Cold Start via Domain, Monetization via Community
On acquisition, the author was candid: "I attribute most of the early traffic to the domain GunGuesser.com." A domain that literally describes the product is a self-reinforcing SEO and word-of-mouth asset. On monetization, there are currently just 4 supporters, 2 of whom were "quite generous," allowing the site to break even and even turn a small profit. That's tiny in absolute terms, but for a broke student, hitting break-even on a solo side project is a real signal. There's also a dedicated subreddit, r/GunGuesser, for community building — critical for a knowledge game where players want to discuss answers, compare scores, and argue about obscure firearm origins.

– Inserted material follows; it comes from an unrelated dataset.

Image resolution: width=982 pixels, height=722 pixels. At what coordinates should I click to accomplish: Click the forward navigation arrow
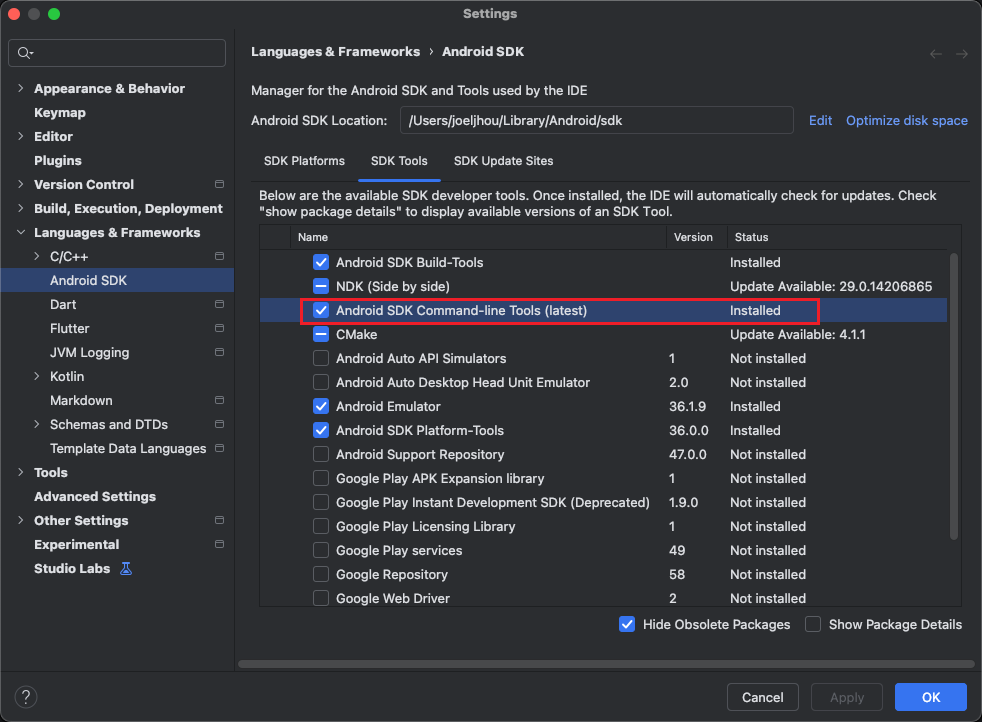click(x=962, y=53)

Honest Limitations: Ceiling, Content Fatigue, and Thin Feedback
The constraints are real. First, the HN post got only 9 points and 1 comment — minimal traction in the tech community, which suggests limited viral tailwind. Second, firearms knowledge is an extremely niche interest; daily active user potential is inherently capped. Third, 900 guns sounds like a lot, but dedicated players will hit repeats fast, and the ongoing content pipeline to keep the database fresh is a serious maintenance burden. Fourth, multiplayer modes and a battle pass need critical mass of concurrent users to feel alive — with a small player base, those features risk being empty rooms. Still, for a solo developer, finding a small but passionate vertical, shipping a complete product, and reaching profitability from scratch is a meaningful proof of what vibecoding can actually deliver.